うつ病と身体的な症状

身体のだるさ、動悸やめまいなど身体的な症状の変化にも目を向けて

「うつ病」と聞いた時にまず思い浮かぶのは、憂うつになる、気分が塞ぐなどの精神的な症状かと思います。もちろん、こうした精神的な症状はうつ病の典型的な症状ですが、うつ病を発症すると身体にも様々な影響が現われるようになります。

うつ病を発症した際に見られる身体的な症状としては、身体のだるさ、重さ、食欲不振、睡眠障害、頭痛、動悸、めまい、肩こり、便秘などの症状が挙げられ、女性の場合は生理不順になってしまうこともあります。

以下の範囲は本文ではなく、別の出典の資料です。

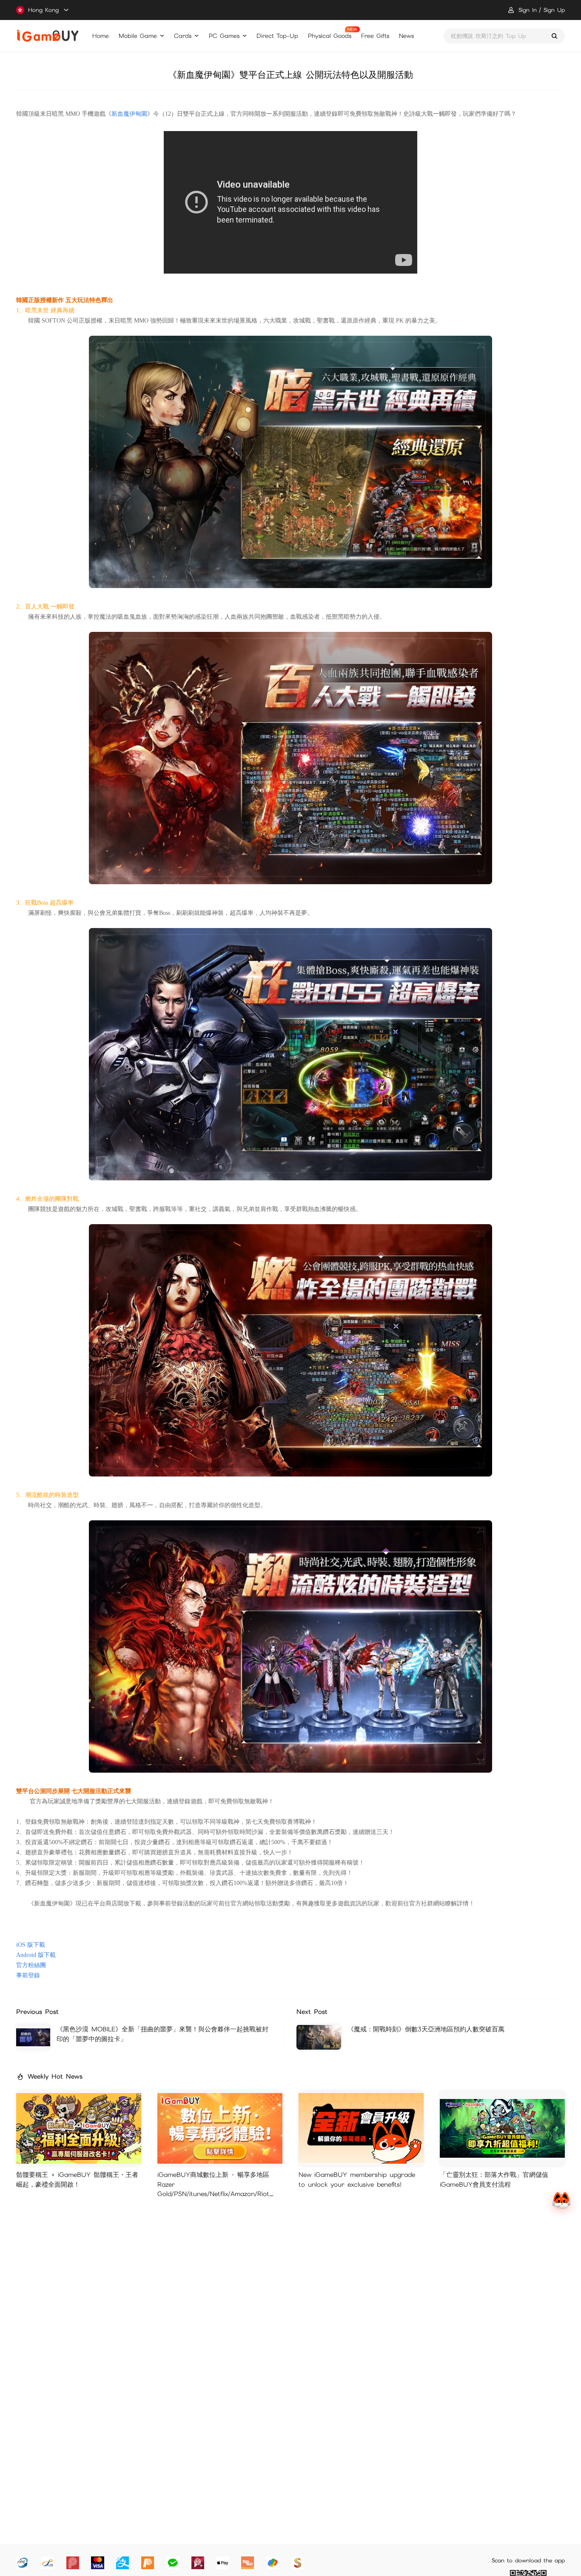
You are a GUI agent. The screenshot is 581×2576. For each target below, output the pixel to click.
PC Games (224, 36)
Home (100, 36)
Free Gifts (375, 36)
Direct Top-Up (277, 36)
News (406, 36)
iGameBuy (47, 35)
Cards (182, 36)
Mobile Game (138, 36)
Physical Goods (329, 36)
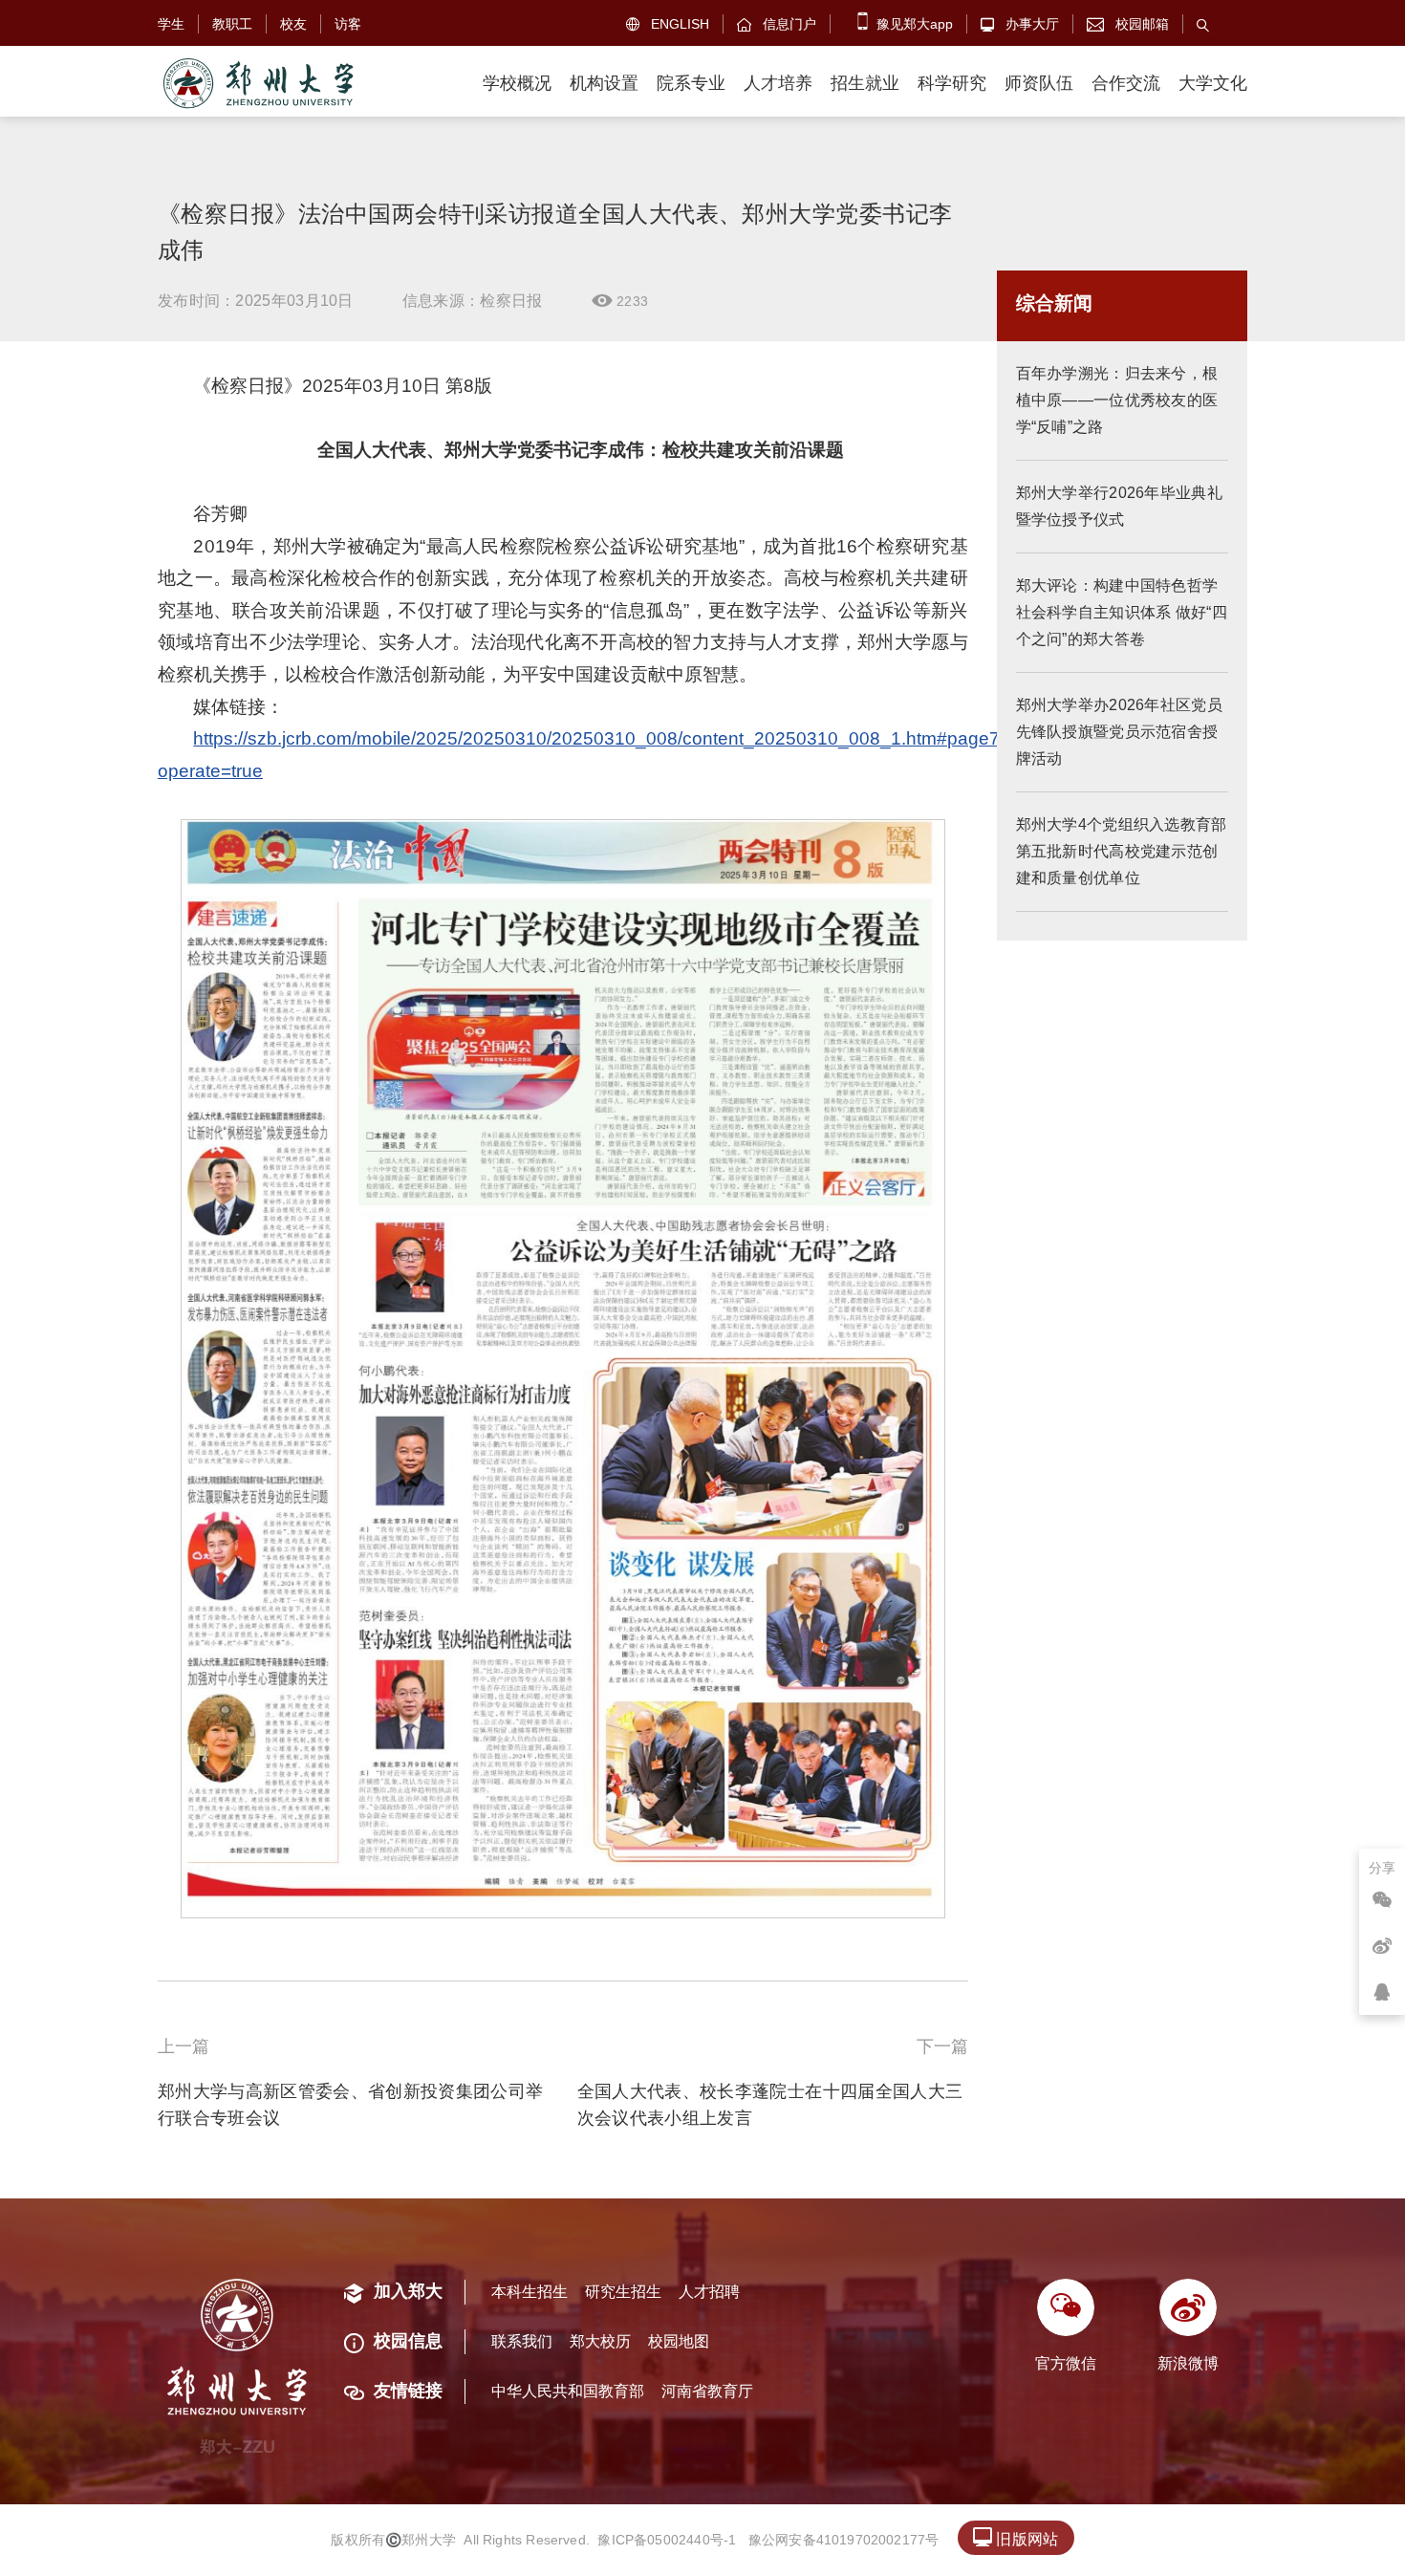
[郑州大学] (257, 83)
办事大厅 (1020, 24)
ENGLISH (667, 24)
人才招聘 (709, 2292)
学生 (171, 24)
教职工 (232, 24)
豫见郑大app (913, 24)
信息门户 (776, 24)
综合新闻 (1054, 303)
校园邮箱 (1128, 24)
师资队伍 (1039, 83)
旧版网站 (1015, 2537)
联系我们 (521, 2341)
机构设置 (604, 83)
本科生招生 (529, 2292)
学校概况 (517, 83)
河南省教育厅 (707, 2391)
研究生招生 (623, 2292)
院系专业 (691, 83)
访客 (348, 24)
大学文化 (1212, 83)
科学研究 (952, 83)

この中でも非常に多く見られているのは「睡眠障害」です。最近眠りが浅くなって夜中に起きてしまう、まだ起きる時間ではないのに明け方になると目が覚めてしまう、夜なかなか寝付けない、など睡眠に関する悩みが長期的に続いているようであれば、一度病院で診てもらうことをおすすめします。

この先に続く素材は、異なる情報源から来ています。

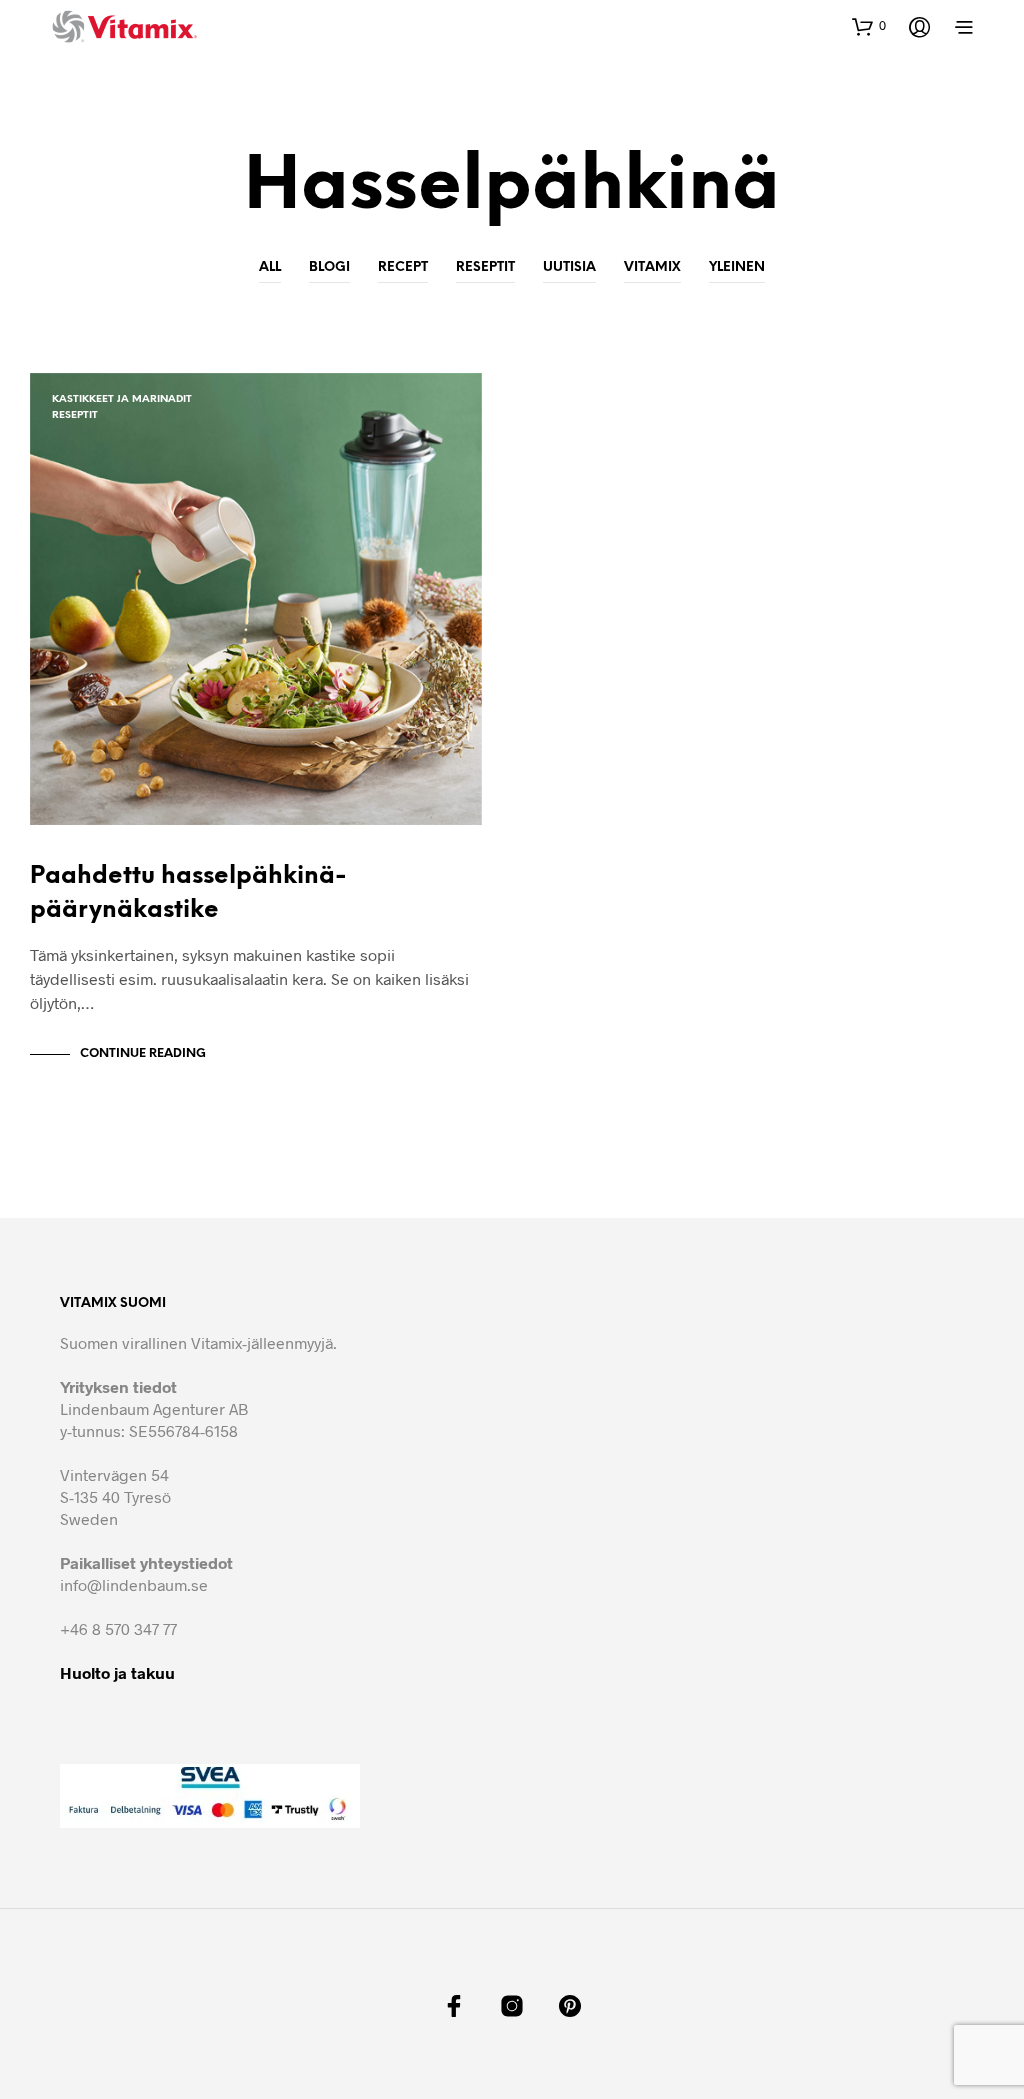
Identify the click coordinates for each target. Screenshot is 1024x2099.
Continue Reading (143, 1053)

不眠の状態が続くと様々な病気を発症しやすくなりますし、うつ状態もますます悪化してしまいます。

また、睡眠障害が現れていることからうつ病に発展してしまうケースも珍しくありませんので、睡眠に関して何らかの悩みを抱えている場合は早めに医師に相談してみましょう。

その他にも、朝起きるのが辛い、身体が鉛のように重くなってだるいといった症状も代表的なうつ病の症状です。

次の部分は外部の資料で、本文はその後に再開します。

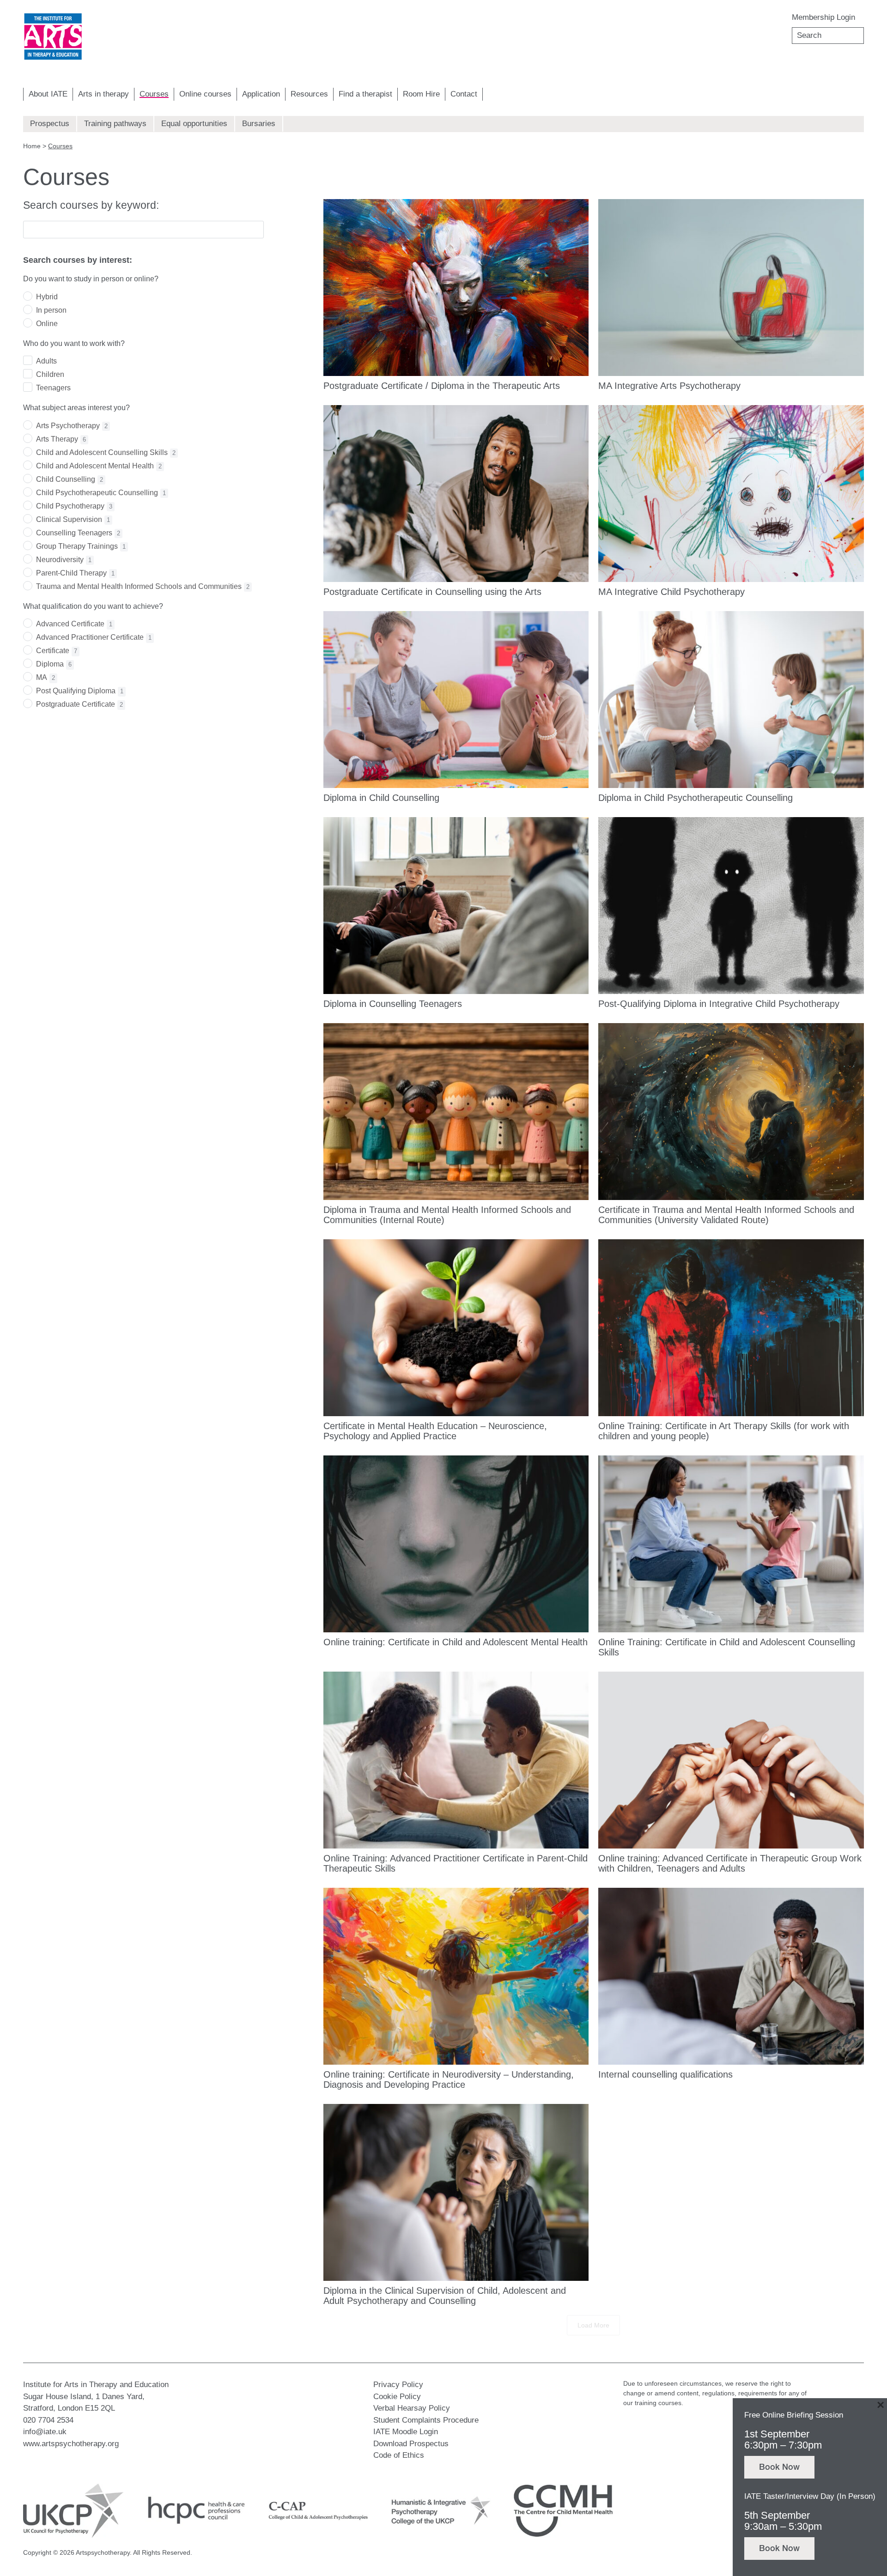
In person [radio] (51, 310)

最初は「ちょっと疲れているだけ」と思うことも多いのですが、2週間以上同じような状況が続いているような場合は、うつ病を発症している恐れも考えられます。

もちろん、身体のだるさや重さなどはうつ病以外の病気を発症していることもありますから、まずはかかりつけの医師に診てもらい、問題がないようであれば心療内科や精神科を受診するようにしましょう。

身体的な症状はうつ病とは気付きにくく、ただの疲れとか風邪と判断されてしまうことも少なくありません。

今現れている身体的な症状の他にも、憂うつになる、イライラする、無気力になる、といったような症状も併せて見られる場合は、その旨もしっかり医師に伝えてみてください。

また、こうした身体的な症状が主に現れるうつ病のタイプに「仮面うつ病」があります。

仮面うつ病は、身体がだるくて重い、頭痛やめまいがする、胃が痛くなる、ひどい肩こりに悩んでいる、食欲や性欲がなくなる、便秘や下痢の症状があるなど、身体的な症状が主に見られることが特徴となっているうつ病です。

従来のうつ病の症状でも身体的な症状は現われるものの、精神的な症状の方が目立っていることが特徴的でしたが、仮面うつ病の場合は身体に症状が見られる場合がほとんどであるため、内科などを受診しても医師からは「疲れているみたいですね」と診断されるだけ、ということも少なくありません。

仮面うつ病は周囲から非常に分かりにくく、患者本人もうつ病と気付いていないケースが多いのですが、内科を受診しても症状の原因が見つからないような場合は、心療内科や精神科の受診をおすすめします。